Implementing Failover in MS SQL Server 2017 Standard

Total: 3 Average: 4.7

Introduction

Often, we need to ensure fault tolerance of MS SQL Server DBMS, especially, when there is no Enterprise edition, but only the Standard one.

We would like to note that we are not going to examine the Express edition because there are significant restrictions to this instance. Sure, we can bypass some of them. For example, to resolve the issue with the database size of 10 GB, we can split a large database into smaller ones. To do this, we can create a new database based on a certain property, and combine the selections from the same tables of different databases in the views in the principal database.

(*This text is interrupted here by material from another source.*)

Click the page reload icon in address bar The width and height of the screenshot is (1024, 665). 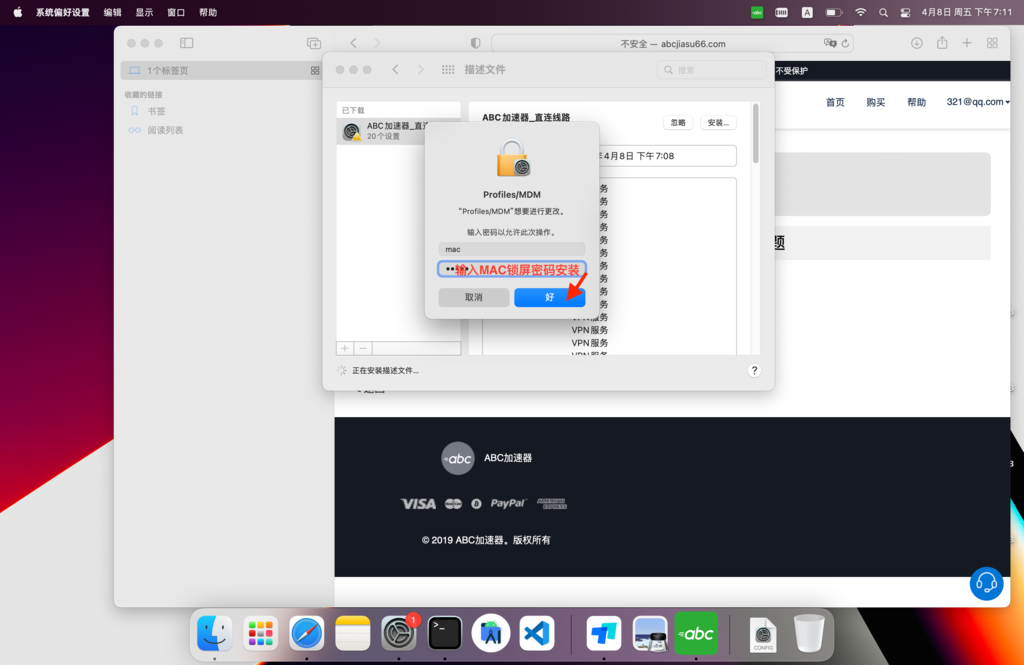click(x=846, y=44)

However, fault tolerance in the Express edition will be performed either by a system administrator or by using your own or third-party software.

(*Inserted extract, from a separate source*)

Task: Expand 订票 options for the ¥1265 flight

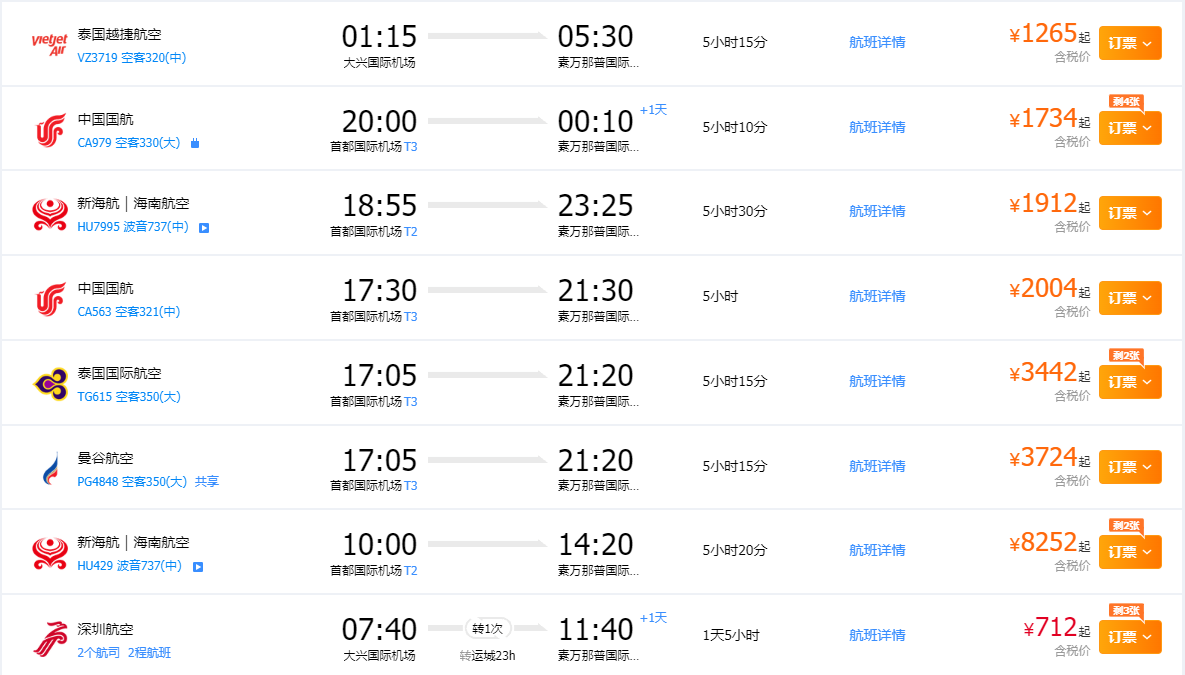Action: (x=1130, y=43)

In this article, we are going to explore all existing standard fault-tolerance technologies for MS SQL Server 2017 and an example of implementing the most suitable unified standard of fault-tolerance in the Standard edition.

Short review

  1. AlwaysOn

    Load distribution among all parties, all parties should be similar in their characteristics to each other.The synchronous mode ensures the maximum reliability of data transmission; however, the performance will be equal to the speed of the slowest party. The asynchronous mode ensures the highest performance, but there may be mismatching data between the parties, which may cause a more complex maintenance and the probability of losing the latest changes in the case of the main party failure.The speed of switching into a synchronous mode is almost instantaneous and does not require a system administrator and DBA, while in the asynchronous mode, it depends on the current state of DB-duplicates and usually takes about 5 minutes (you can also automate the switching process by one DBA without a system administrator).Microsoft recommends using this technology for a database. It is available in the Enterprise edition starting from version 2012 and higher and with restrictions in the Standard edition (To learn more, please refer to Top 5 Questions about Basic Availability Groups).

  2. Clustering

    Despite the simplicity of configuration, this solution is unreliable due to the bottleneck in the form of a single data warehouse. In case of the data warehouse failure, it will take over 1 hour to restore it. This technology is available in the Standard edition of version 2008 and higher.

  3. Replication

    Any replication involves creating system triggers for each participating table while snapshot replication will heavily load the principal database. Therefore, snapshot replication can be done only during off-peak hours of the database load (for example, at night), which is unacceptable, because a hot standby is necessary. Merge replication is complicated to be maintained by some systems (for example, CRM, NAV).
    Transactional replication is possible in the Enterprise edition. Available in the Standard edition (merging and database snapshots) and the Enterprise edition (transactions) up to the version 2008 and higher.

  4. Mirroring

    It is possible in any mode. However, the synchronous mode ensures the maximum reliability and fast switching, while the asynchronous mode provides users with the maximum performance speed of the principal database. However, mismatching data is possible between parties and switching may be slow.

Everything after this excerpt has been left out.